As someone who embraces as much mystery as possible before seeing a movie, especially a Christopher Nolan movie, I'm being careful in my reading of the incoming "Interstellar" reviews, which are so far pretty good. With 18 reviews in (the moratorium on reviews dropped today), Nolan's big budgeted nod to his favorite film, Kubrick's "2001: A Space Odyssey," holds a 72% fresh rating at Rotten Tomatoes.
All I know and want to know about "Interstellar" comes from the trailer. Matthew McConaughey plays a devoted family man called to go on a deep space voyage in order to save humanity from a planet Earth that is rapidly becoming inhospitable. There has been some speculation about just what Nolan's explanation will be for the deterioration of the planet; would he go the political route and pretend Global Warming is real.
Personally, I didn't think he would. He's too smart for that. Nolan is an artist whose colors come in only three shades: theme, theme, and theme. Other than his extraordinary abilities as a storyteller and love for humanity, what I love most about Nolan is how he talks about contemporary society and issues without, well, talking about them.
Nolan's movies will never be dated. For example, the last two chapters in the "Dark Knight" trilogy had a lot to say about America's War on Terror, but did so in a way that wouldn't put people off or give the story an expiration date to future generations.
According to The Hollywood Reporter, "Interstellar" takes the same approach by shying away from the divisive, anti-science hoax that is Global Warming:
Citizens of the world convinced that our planet and civilization are now in a possibly irreversible decline will readily embrace the postulation of the script, by the Nolan brothers Jonathan and Christopher, that life here will shortly be unsustainable.
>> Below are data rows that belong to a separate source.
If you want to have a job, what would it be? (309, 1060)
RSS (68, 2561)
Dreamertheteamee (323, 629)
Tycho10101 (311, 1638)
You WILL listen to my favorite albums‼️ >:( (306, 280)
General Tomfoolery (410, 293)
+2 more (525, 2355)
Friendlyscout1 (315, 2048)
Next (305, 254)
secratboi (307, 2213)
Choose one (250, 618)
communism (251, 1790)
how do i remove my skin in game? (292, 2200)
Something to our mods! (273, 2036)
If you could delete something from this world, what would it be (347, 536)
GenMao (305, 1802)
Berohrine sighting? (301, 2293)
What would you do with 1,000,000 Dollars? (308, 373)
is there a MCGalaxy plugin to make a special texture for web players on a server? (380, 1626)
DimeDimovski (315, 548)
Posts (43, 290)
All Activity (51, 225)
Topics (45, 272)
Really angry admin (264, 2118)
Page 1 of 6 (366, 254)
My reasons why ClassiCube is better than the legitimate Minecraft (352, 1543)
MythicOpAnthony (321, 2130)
Shrewdly, the writers don't reflexively blame the deterioration on the catch-all “global warming” or “climate change,” but rather upon severe “blight” resembling the Dust Bowl of the 1930s; wheat and other produce are done for, while corn growers, such as Cooper (Matthew McConaughey), may have a bit of time left.
This is smart storytelling, as well. Why alienate those of us who believe in science with a bunch of made-up, left-wing Climate Change nonsense?
Maybe Nolan does believe in Climate Change. I don't know, and that's the point. This kind of restraint and storytelling maturity is one of the reasons he's batting a thousand with critics and filmgoers, and on a streak we haven't seen from any filmmaker since the early days of Spielberg.